The terms of cl 7.7 of the BLEP
-
It is, convenient, to set out in its entirety the terms of cl 7.7 of the BLEP. This provision reads:
7.7 Design excellence
(1) The objective of this clause is to ensure that development exhibits design excellence that contributes to the natural, cultural, visual and built character values of Blacktown.
(2) This clause applies to land identified as “Design excellence” on the Design Excellence Map.
(3) Development consent must not be granted to development to which this clause applies unless the consent authority considers that the development exhibits design excellence.
(4) In considering whether the development exhibits design excellence, the consent authority must have regard to the following matters:
(a) whether a high standard of architectural design, materials and detailing appropriate to the building type and location will be achieved,
(b) whether the form and external appearance of the development will improve the quality and amenity of the public domain,
(c) whether the development detrimentally impacts on view corridors,
(d) whether the development detrimentally impacts on any land protected by solar access controls established in the Blacktown Development Control Plan,
(e) the requirements of the Blacktown Development Control Plan,
(f) how the development addresses the following matters:
(i) the suitability of the land for development,
(ii) existing and proposed uses and use mix,
(iii) heritage issues and streetscape constraints,
(iv) the relationship of the development with other development (existing or proposed) on the same site or on neighbouring sites in terms of separation, setbacks, amenity and urban form,
(v) bulk, massing and modulation of buildings,
(vi) street frontage heights,
(vii) environmental impacts such as sustainable design, overshadowing, wind and reflectivity,
(viii) the achievement of the principles of ecologically sustainable development,
(ix) pedestrian, cycle, vehicular and service access and circulation requirements,
(x) the impact on, and any proposed improvements to, the public domain.
(5) In this clause:
Blacktown Development Control Plan means the Blacktown Development Control Plan 2006, as in force on the commencement of this Plan.
The relevant portions of the Commissioner’s decision
-
It is appropriate to commence by setting out the initial discussion of the Commissioner concerning cl 7.7 of the BLEP. This is contained in his decision at [62] to [69]. These paragraphs read:
Design Excellence
62 The experts agree that some of the requirements found in cl 7.7 Design Excellence of the BLEP are satisfied.
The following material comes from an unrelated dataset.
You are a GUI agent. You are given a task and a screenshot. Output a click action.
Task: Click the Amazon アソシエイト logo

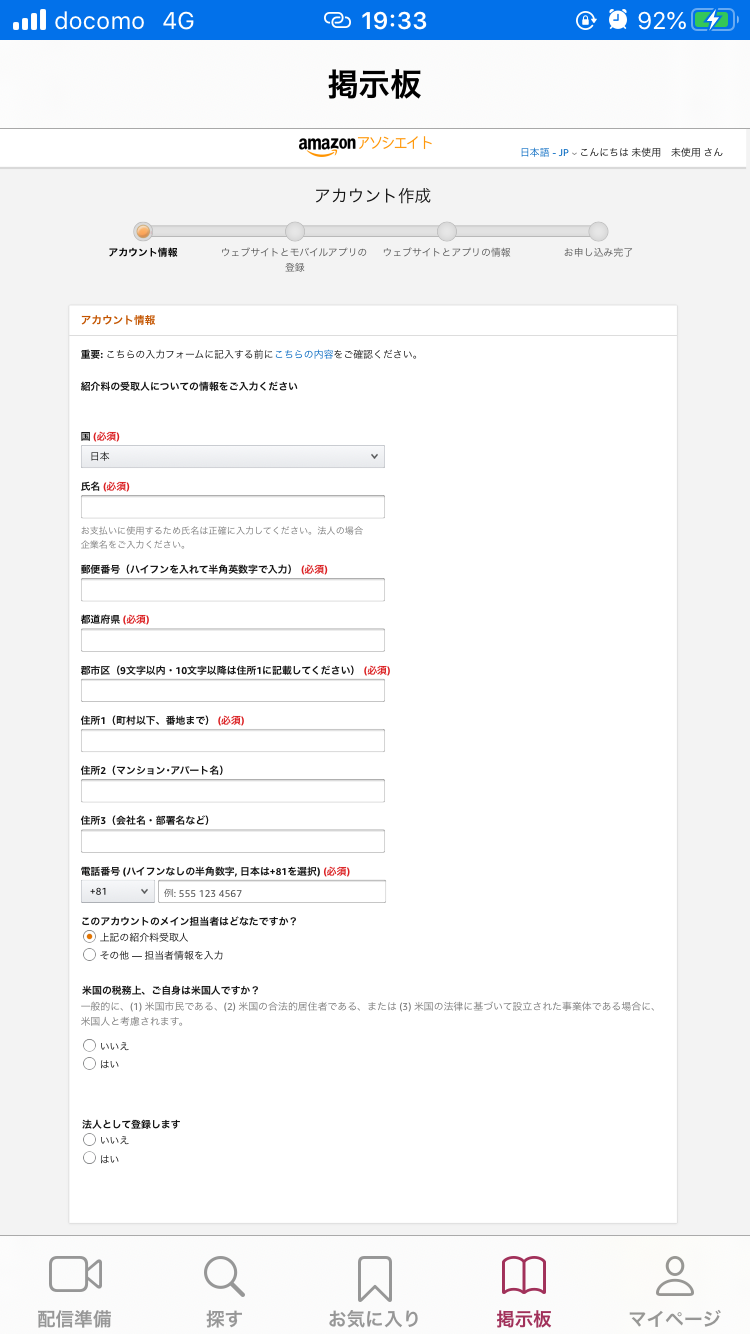(x=365, y=145)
However, it is for the Court, in exercising its function as consent authority on appeal, to be satisfied that the development exhibits design excellence by having regard to all of those matters identified at cl 7.7(4).
63 As stated earlier, the experts initially addressed the criteria set out in cl 7.7(4) in their Joint Expert Report. However, as not all aspects were directly addressed, the experts were invited to provide a supplementary Joint Expert Report in Exhibit 4 to assist the Court, and which formed the basis of their evidence.
64 Clause 7.7(4)(a) requires a consent authority to have regard to:
Whether a high standard of architectural design, materials and detailing appropriate to the building type and location will be achieved.
65 The supplementary Joint Expert Report (Ex 4) records that:
“The planners agree that the architectural design, materials and detailing is appropriate for a boarding house.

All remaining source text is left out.